El poder del 'ser'
- Laia Sastre

- 7 nov 2025
- 3 Min. de lectura
Lecciones de una hacedora de toda la vida
¿Pasas la mayor parte de tu tiempo haciendo o siendo?
Durante casi toda mi vida —y especialmente en mi trabajo—, el hacer ha sido mi ritmo natural. Como tipo 1 en el eneagrama, casi podría decir que es mi superpoder: dar orden a las ideas, traducir la visión en sistemas, convertir los planes en progreso.
Detrás de cada estrategia o plan de mejora empresarial, por ejemplo, siempre llega el momento en que las ideas deben hacerse realidad —y ahí es donde florezco.
Hacer vs ser
Siempre he sido una persona de acción por naturaleza. La que planifica; la que arregla; la que sistematiza; la que finaliza sus proyectos; la que impulsa las cosas hacia adelante.
Pero a medida que he evolucionado y he aprendido a frenar lo suficiente como para escuchar lo que hay dentro de mí, me he dado cuenta de algo simple que está transformando mi vida: ser importa tanto (o más) que hacer.
Estar presente.
Ser coherente con mis valores.
Vivir con consciencia.
Ser intencional con la energía que pongo en cada cosa.
Esta consciencia está suavizando mi exigencia interna como profesional y como persona — y también ha cambiado por completo mi manera de entender la productividad.
Porque, tanto en los negocios como en la vida, no todo el mundo lidera desde la misma energía. Algunas personas fluyen en la acción —en el movimiento, en hacer que las cosas pasen. Otras aportan su magia desde el ser —desde la reflexión, la empatía o la calma en medio del cambio.
Cuando aprendes a honrar ambas —en ti y en tu equipo—, ocurre algo precioso. Dejas de forzar la alineación y empiezas a crearla.
Como se presenta en el día a día
En estos momentos lo estoy viendo con una clienta: una empresa en crecimiento que está afinando sus sistemas de gestión de proyectos y finanzas. ¿La parte técnica? Para mi, fácil. ¿La parte humana? Esa es algo más desafiante, y donde ocurre la verdadera transformación. El cambio puede ser incómodo porque cuestiona nuestra forma de hacer —pero con conciencia, empatía y espacio para ser, puede elevar nuestra forma de crecer como equipo.
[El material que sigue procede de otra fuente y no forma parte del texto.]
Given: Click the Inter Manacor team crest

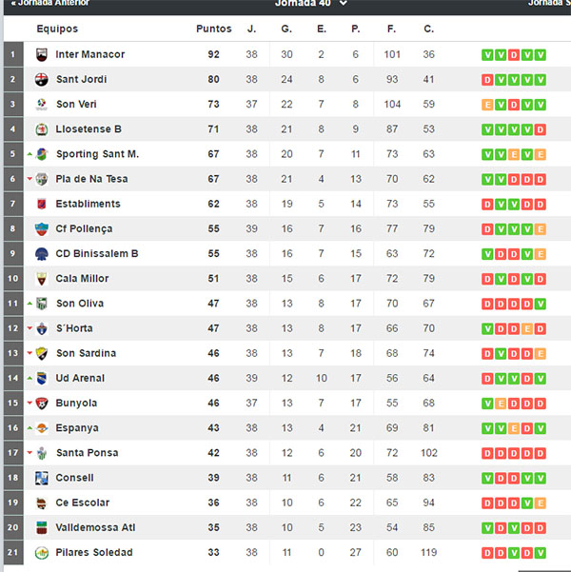Looking at the screenshot, I should 42,54.

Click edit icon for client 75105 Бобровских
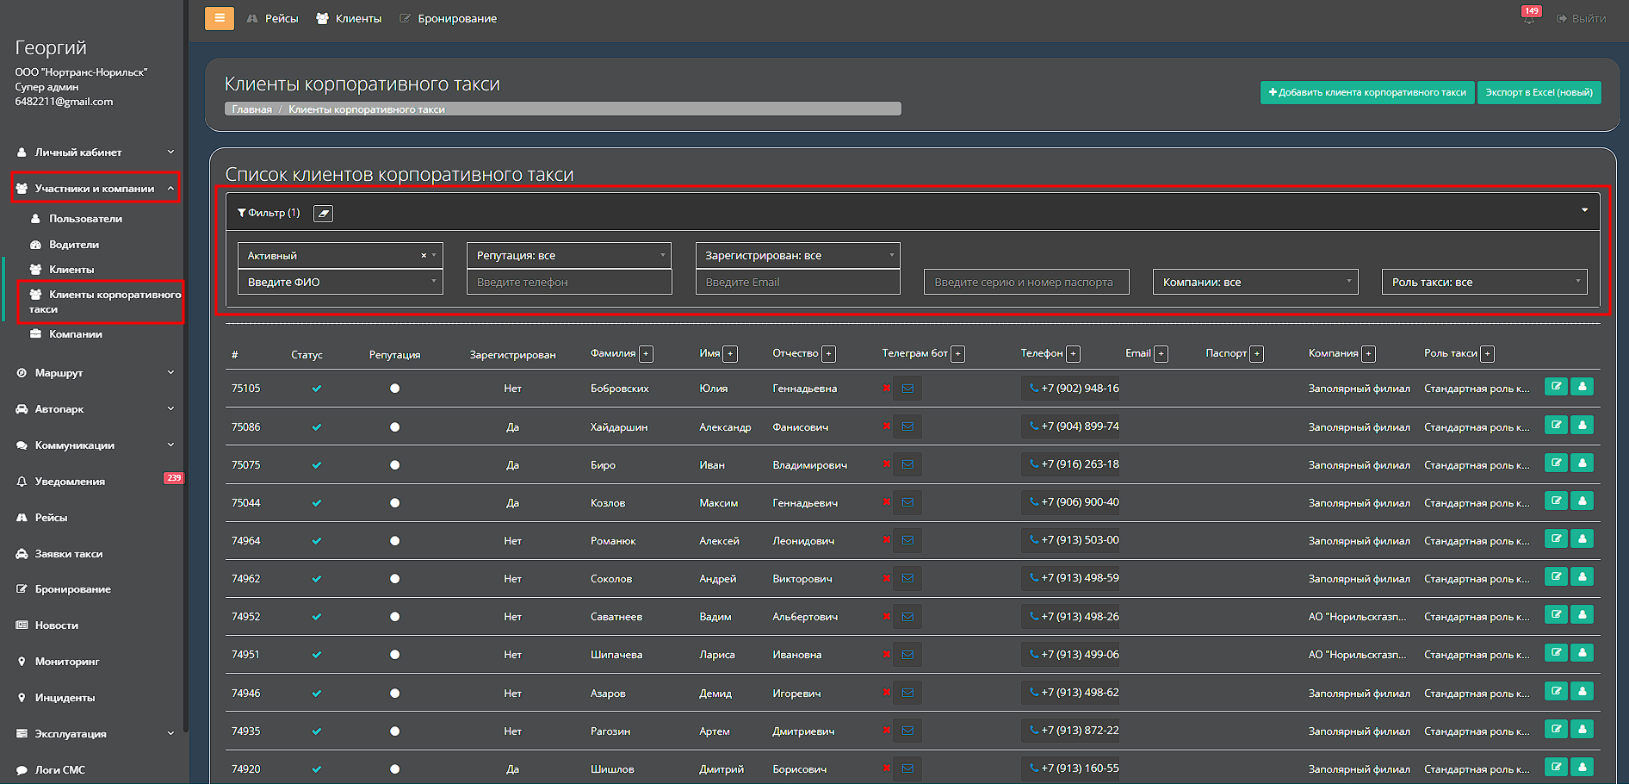[1556, 387]
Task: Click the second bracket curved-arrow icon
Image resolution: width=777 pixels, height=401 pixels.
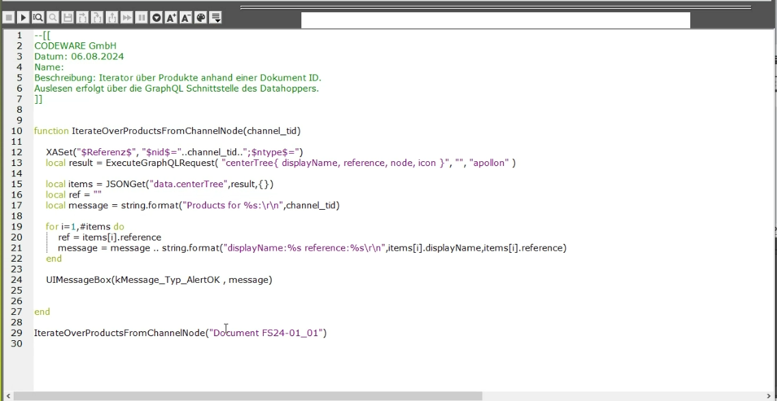Action: coord(97,18)
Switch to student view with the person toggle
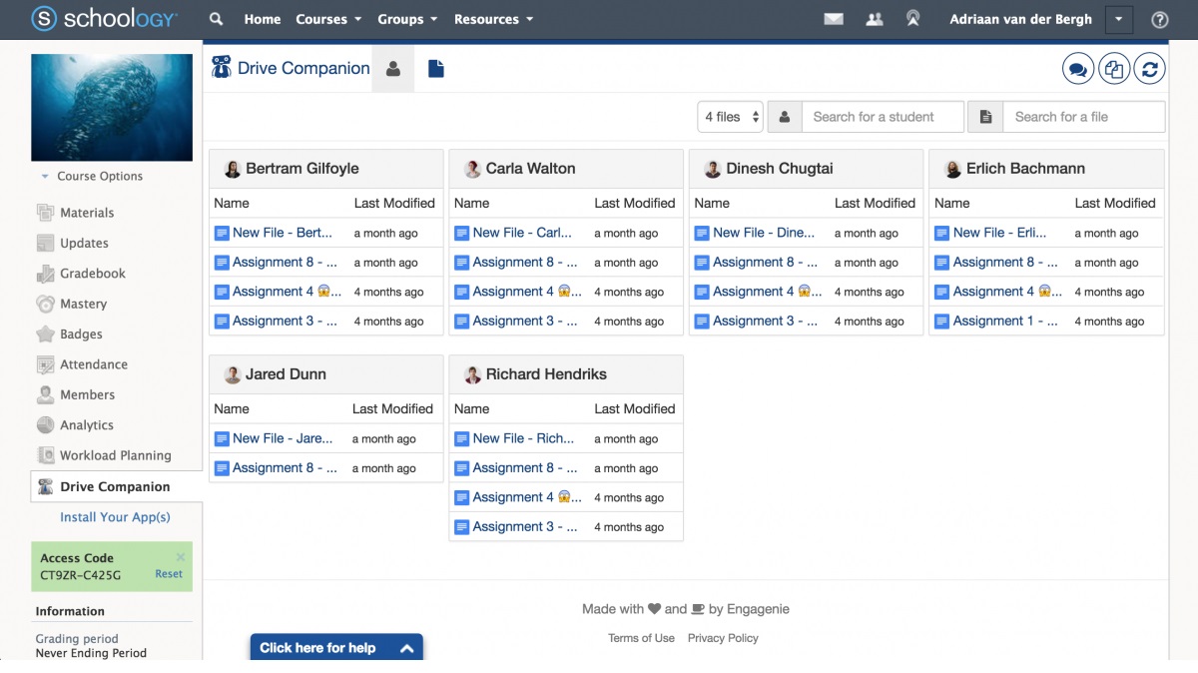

Y lo mismo sucede en mi vida personal, por ejemplo, con mi familia. Cuando mi hija mayor a los 4 años me hizo una tarjeta por el día de la madre y su profe le preguntó qué es lo que más le gustaba de su mamá, ella respondió cosas como: “cocina”, “me acuesta”, “me abraza”. Todas eran acciones, haceres.
Ahora, a medida que crecen, el hacer se vuelve la parte fácil. Lo que me representa un desafío es reducir la cantidad de cosas que hago para poder enfocarme más en el ser: descansar cuando lo necesito; permitirme momentos para mirar las nubes mientras respiro o para meditar; estar presente cuando conversamos; dar abrazos con intención. Sin embargo, sé que ese es el camino. ¿Por qué? Porque siento más paz y serenidad, soy más paciente, siento más bienestar. Y cuanto más hago esto, más conectada estoy conmigo misma, y con mis hijas. Y por ello, intento hacer esas cosas con ellas o invitarlas a hacerlo.
Hacer mantiene las cosas en movimiento.
Ser las mantiene alineadas.
El liderazgo consciente, en casa o en el trabajo, necesita de ambos. Pero sobre todo, necesita del ser para poder hacer con más intención.